The rating of Travelzoo (TZOO) declines this week from a D to an F. Travelzoo is an Internet media company that publishes travel and entertainment deals from travel and entertainment companies, and local businesses in North America, Europe, and the Asia Pacific. The stock gets F’s in Earnings Growth, Earnings Revisions and Sales Growth. For more information, get Portfolio Grader’s complete analysis of TZOO stock.

Homeaway, Inc. (AWAY) earns an F this week, falling from last week’s grade of D. HomeAway operates an online marketplace for the vacation rental industry worldwide, and offers homes, condominiums, villas, and cabins to the public on a nightly, weekly, or monthly basis. The stock gets F’s in Earnings Growth and Margin Growth. To get an in-depth look at AWAY, get Portfolio Grader’s complete analysis of AWAY stock.

CoStar Group, Inc. (CSGP) is having a tough week. The company’s rating falls from a C to a D. CoStar provides information and analytic services to the commercial real estate industry in the United States, the United Kingdom, and France. The stock also gets an F in Earnings Momentum. For more information, get Portfolio Grader’s complete analysis of CSGP stock.
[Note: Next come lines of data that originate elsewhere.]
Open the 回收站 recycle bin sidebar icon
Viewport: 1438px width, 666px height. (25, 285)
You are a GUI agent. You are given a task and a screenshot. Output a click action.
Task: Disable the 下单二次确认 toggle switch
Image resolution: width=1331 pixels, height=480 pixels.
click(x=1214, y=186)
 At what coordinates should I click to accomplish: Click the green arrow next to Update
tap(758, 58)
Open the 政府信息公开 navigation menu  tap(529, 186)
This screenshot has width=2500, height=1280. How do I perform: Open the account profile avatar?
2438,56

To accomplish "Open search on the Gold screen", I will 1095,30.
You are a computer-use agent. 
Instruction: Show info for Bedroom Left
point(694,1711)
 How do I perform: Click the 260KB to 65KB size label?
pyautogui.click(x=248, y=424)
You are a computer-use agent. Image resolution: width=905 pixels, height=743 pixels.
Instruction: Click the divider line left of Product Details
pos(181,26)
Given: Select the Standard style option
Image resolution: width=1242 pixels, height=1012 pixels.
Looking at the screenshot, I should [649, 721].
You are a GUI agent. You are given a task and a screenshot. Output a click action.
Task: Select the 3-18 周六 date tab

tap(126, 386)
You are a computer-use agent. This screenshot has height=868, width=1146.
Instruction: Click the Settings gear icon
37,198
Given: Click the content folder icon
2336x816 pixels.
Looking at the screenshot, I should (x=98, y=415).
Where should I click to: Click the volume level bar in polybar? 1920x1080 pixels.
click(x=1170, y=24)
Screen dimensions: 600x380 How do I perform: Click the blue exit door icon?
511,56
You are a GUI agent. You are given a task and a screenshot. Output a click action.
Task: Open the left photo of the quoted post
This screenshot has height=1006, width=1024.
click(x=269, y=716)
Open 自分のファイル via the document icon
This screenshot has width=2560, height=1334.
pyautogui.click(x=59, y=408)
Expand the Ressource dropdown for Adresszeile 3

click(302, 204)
GrubHub, Inc. (GRUB) earns a D this week, moving down from last week’s grade of C. As of Aug. 20, 2015, 16.2% of outstanding GrubHub, Inc. shares were held short. The stock’s trailing PE Ratio is 85.70. To get an in-depth look at GRUB, get Portfolio Grader’s complete analysis of GRUB stock.

Louis Navellier’s proprietary Portfolio Grader stock ranking system assesses roughly 5,000 companies every week based on a number of fundamental and quantitative measures. Stocks are given a letter grade based on their results — with A being “strong buy,” and F being “strong sell.” Explore the tool here.